Inquadrature che sono giochi di specchi, qualche piccolo e genuino jumpscare, un paio di momenti sussurrati e alcuni più spettacolari, la corsa non perde mai il suo ritmo, le spiegazioni sono state fatte in precedenza, se vi mancano dei pezzi non sappiamo che dirvi, il crazy train è lanciato e non fa fermate.
Ne risulta una coerenza stilistica che non ha accettato compromessi, che non se li è posti, e questo si traduce in un grande spettacolo.

Su quella narrativa... Beh, anche qui c'è una sua coerenza, con quanto visto e sopratutto con quanto ci attende, perché la verità è che, da lettore di fumetti da tutta una vita, impari che la magia è tale perché, mentre sei impegnato a guardare da una parte, lo Stregone Supremo sta manovrando il trucco dall'altra.

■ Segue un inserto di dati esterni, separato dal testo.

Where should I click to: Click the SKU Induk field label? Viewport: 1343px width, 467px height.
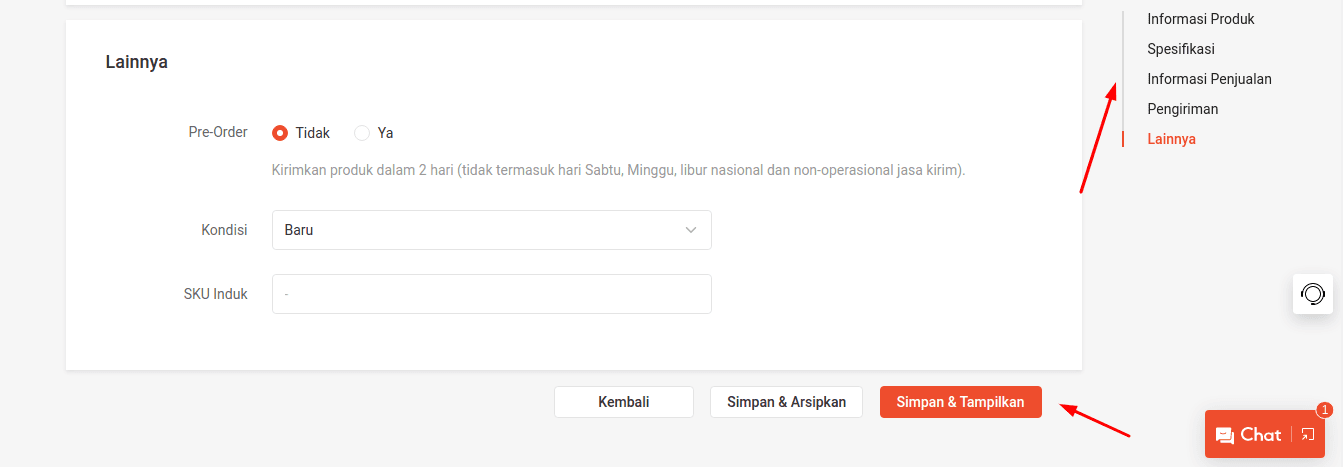click(215, 294)
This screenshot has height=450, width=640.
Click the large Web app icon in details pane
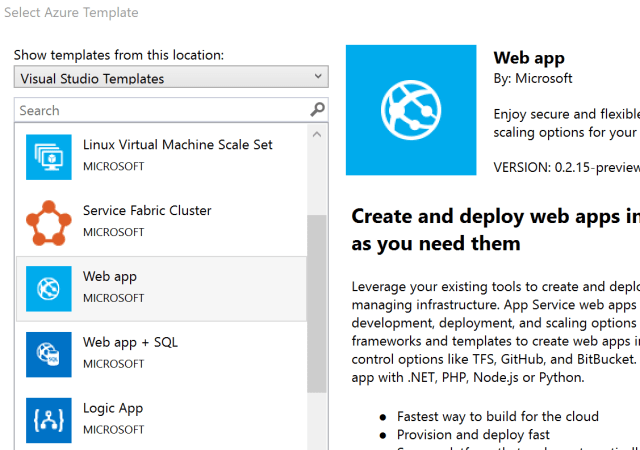[411, 110]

E un cinecomic Marvel cosa è in fondo se non Fumetto che scambia le vignette per fotogrammi, e costruisce la propria collana, solo che al posto di andare ogni mese in fumetteria, l'appuntamento è col botteghino del cinema.

In termini di futuro, poi, non si può che spezzare una lancia anche per la America Chavez di Xochti Gomez, aggiunta frizzante al franchise, e anche per lei la certezza di ritrovarla nel domani di un Universo, quello cinematografico, che sta sempre più puntando su personaggi che possiamo definire, a buon ragione, di nicchia, eppure, se saputi sfruttare ed incanalare all'interno del flusso narrativo, meritevoli di molta attenzione.

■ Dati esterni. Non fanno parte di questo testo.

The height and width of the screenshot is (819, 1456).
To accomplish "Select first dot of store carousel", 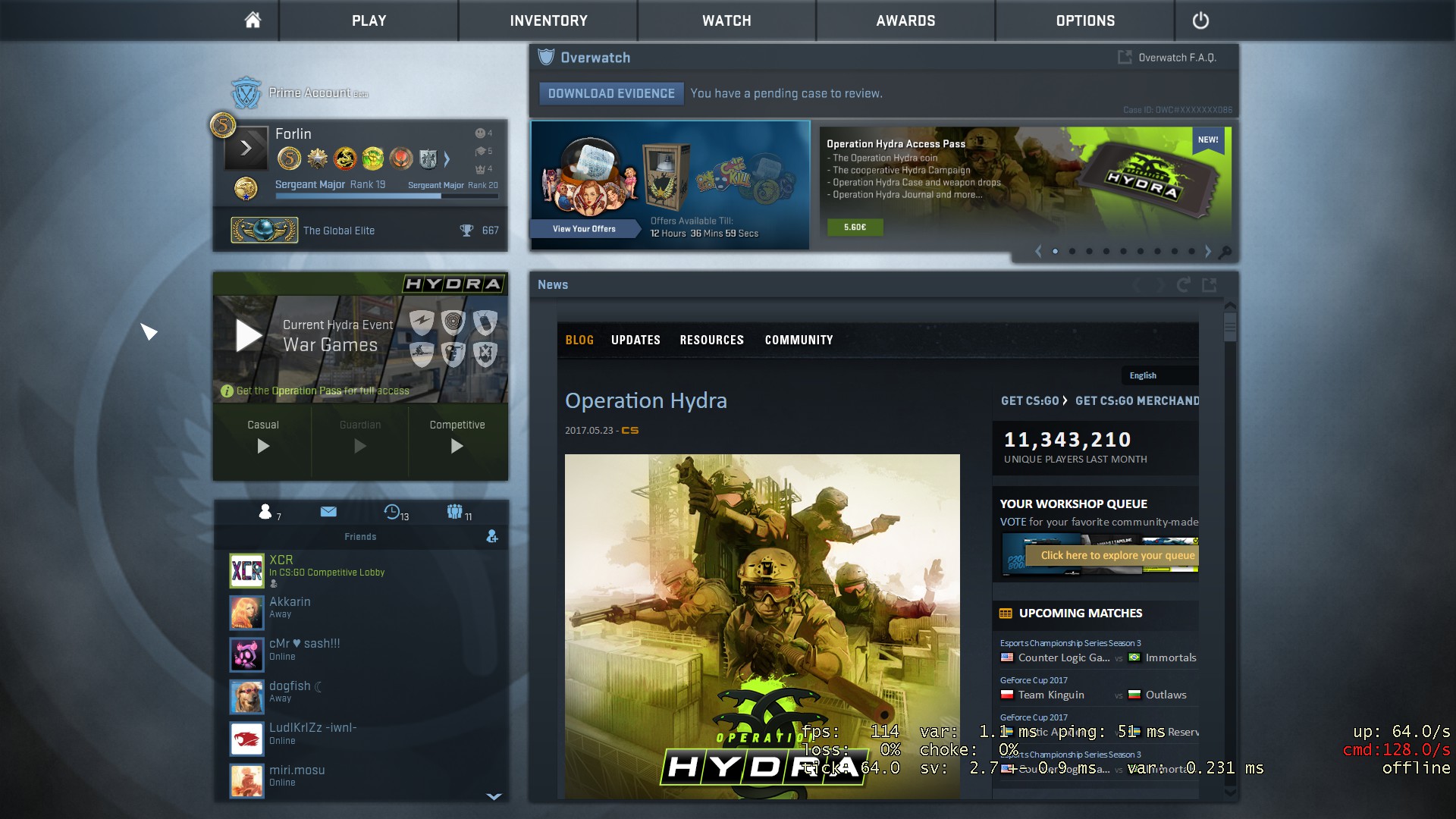I will point(1055,252).
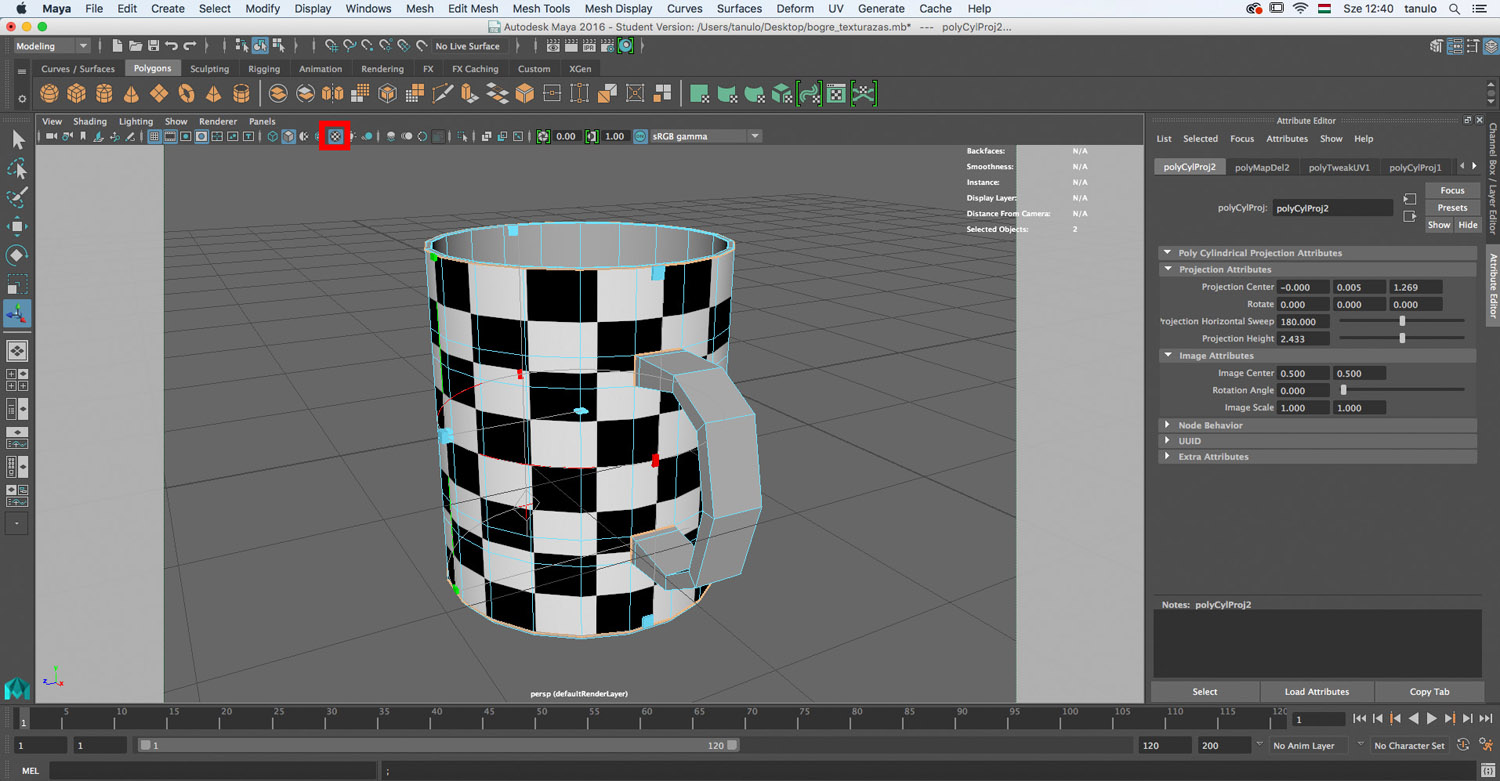The image size is (1500, 781).
Task: Adjust the Projection Horizontal Sweep slider
Action: 1402,321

Insomma, l'avrete capito, se siete arrivati sin qui in questo mio soliloquio: In The Multiverse of Madness funziona appieno come passo strutturato e con un fanservice ben gestito, verso un domani che ora sta mettendo fondamenta per i prossimi anni, anche a costo di apparire, almeno per il momento, un poco ostico nel farsi apprezzare.
La prospettiva del MCU si sta ampliando talmente tanto, che il nostro occhio di spettatore non riesce ancora ad arrivarci, in nome di una sorpresa che non deve mai mancare.
Ma sopratutto funziona appieno come film di Sam Raimi, come Oggetto Cinema che da una nota d'autore ad un'altra volontà che i Marvel Studios stanno manifestando sempre più, ovvero vedere sin dove si può spingere la censura prima di arrivare al punto di rottura.
Raimi ci regala un film diverso, che non è sempre una cosa malvagia, e sopratutto ci presenta un suo film, pienamente cosciente del suo potere come narratore per immagini.
Ci sono Eroi che usano scudi, altri armature tecnologiche, altri ancora si limitano ad impartire ordini mentre si sistemano la benda sull'occhio, e poi ci sono quelli che scendono in battaglia armati di una telecamera, del loro occhio attento e del talento di ottimi attori. Salvando un bene prezioso di questi tempi: una serata al Cinema!